**Task statement:**
Reproduce word for word the line that contains "1568x711 pixels." and every line after it to the end of the records, with nothing else added.
=== Materials provided ===
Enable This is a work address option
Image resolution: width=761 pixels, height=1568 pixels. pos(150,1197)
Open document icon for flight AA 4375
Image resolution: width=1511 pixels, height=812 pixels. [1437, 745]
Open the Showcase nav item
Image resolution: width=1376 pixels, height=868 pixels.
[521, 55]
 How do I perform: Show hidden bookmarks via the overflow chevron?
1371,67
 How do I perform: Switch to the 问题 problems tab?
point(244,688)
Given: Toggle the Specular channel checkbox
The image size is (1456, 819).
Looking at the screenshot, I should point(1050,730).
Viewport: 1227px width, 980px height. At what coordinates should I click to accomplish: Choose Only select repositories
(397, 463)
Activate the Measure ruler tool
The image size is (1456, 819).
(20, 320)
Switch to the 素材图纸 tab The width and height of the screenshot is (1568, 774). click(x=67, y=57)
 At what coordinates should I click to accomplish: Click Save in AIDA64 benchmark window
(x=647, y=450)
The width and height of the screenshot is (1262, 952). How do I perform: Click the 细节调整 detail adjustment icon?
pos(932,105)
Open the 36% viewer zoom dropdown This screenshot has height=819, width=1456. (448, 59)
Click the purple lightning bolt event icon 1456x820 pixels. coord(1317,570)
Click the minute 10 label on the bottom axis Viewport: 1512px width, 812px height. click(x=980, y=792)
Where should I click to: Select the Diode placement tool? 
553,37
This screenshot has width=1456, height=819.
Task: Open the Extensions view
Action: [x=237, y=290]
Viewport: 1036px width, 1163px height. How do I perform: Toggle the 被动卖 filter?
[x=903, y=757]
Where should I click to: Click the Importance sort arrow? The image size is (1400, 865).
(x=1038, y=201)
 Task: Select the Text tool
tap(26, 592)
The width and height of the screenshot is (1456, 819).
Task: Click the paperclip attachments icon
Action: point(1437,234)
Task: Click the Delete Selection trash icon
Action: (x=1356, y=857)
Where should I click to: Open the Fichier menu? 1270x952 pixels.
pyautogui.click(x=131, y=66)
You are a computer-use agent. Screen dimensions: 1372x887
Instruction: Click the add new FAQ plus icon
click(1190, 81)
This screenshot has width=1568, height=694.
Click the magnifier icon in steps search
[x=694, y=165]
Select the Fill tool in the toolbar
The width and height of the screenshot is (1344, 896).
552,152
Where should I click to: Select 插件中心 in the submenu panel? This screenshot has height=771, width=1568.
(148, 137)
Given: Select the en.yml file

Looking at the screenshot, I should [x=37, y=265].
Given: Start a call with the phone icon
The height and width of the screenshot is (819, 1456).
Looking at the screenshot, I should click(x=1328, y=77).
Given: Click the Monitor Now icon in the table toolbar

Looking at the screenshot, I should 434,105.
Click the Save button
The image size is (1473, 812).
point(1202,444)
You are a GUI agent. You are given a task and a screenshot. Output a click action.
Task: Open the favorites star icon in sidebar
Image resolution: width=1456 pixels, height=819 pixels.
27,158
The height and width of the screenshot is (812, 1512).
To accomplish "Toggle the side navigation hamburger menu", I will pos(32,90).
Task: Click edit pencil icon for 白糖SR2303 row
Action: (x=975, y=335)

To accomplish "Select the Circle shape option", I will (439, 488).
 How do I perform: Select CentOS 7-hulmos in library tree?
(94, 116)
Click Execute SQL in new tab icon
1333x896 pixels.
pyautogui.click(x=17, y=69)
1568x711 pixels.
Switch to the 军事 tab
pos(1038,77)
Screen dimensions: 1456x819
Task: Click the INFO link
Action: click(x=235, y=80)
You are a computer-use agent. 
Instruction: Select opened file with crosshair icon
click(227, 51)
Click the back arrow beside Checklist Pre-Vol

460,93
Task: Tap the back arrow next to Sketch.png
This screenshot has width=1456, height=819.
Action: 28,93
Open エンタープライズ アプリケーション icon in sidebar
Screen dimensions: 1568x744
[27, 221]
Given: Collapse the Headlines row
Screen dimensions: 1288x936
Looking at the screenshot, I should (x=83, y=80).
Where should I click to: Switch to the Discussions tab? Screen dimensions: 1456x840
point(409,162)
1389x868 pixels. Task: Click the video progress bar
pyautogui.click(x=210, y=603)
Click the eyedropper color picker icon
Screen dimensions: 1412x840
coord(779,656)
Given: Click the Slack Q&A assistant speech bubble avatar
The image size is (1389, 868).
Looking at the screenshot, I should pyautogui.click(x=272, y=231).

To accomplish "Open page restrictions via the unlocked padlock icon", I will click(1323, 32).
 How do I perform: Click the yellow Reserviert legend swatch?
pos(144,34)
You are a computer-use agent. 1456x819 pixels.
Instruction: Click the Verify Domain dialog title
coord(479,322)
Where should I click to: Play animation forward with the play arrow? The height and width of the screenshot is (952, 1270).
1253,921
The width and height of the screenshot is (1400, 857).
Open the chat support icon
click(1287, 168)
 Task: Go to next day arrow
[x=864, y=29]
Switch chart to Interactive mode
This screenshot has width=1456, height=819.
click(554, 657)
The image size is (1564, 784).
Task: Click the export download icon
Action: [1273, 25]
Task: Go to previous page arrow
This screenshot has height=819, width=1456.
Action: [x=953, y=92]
===
**Finished exercise:**
1568x711 pixels.
Switch to the 军事 tab
pos(1038,77)
Screen dimensions: 1456x819
Task: Click the INFO link
Action: click(x=235, y=80)
You are a computer-use agent. 
Instruction: Select opened file with crosshair icon
click(227, 51)
Click the back arrow beside Checklist Pre-Vol

460,93
Task: Tap the back arrow next to Sketch.png
This screenshot has width=1456, height=819.
Action: 28,93
Open エンタープライズ アプリケーション icon in sidebar
Screen dimensions: 1568x744
[27, 221]
Given: Collapse the Headlines row
Screen dimensions: 1288x936
Looking at the screenshot, I should (x=83, y=80).
Where should I click to: Switch to the Discussions tab? Screen dimensions: 1456x840
point(409,162)
1389x868 pixels. Task: Click the video progress bar
pyautogui.click(x=210, y=603)
Click the eyedropper color picker icon
Screen dimensions: 1412x840
coord(779,656)
Given: Click the Slack Q&A assistant speech bubble avatar
The image size is (1389, 868).
Looking at the screenshot, I should pyautogui.click(x=272, y=231).

To accomplish "Open page restrictions via the unlocked padlock icon", I will click(1323, 32).
 How do I perform: Click the yellow Reserviert legend swatch?
pos(144,34)
You are a computer-use agent. 1456x819 pixels.
Instruction: Click the Verify Domain dialog title
coord(479,322)
Where should I click to: Play animation forward with the play arrow? The height and width of the screenshot is (952, 1270).
1253,921
The width and height of the screenshot is (1400, 857).
Open the chat support icon
click(1287, 168)
 Task: Go to next day arrow
[x=864, y=29]
Switch chart to Interactive mode
This screenshot has width=1456, height=819.
click(554, 657)
The image size is (1564, 784).
Task: Click the export download icon
Action: [1273, 25]
Task: Go to previous page arrow
This screenshot has height=819, width=1456.
Action: [x=953, y=92]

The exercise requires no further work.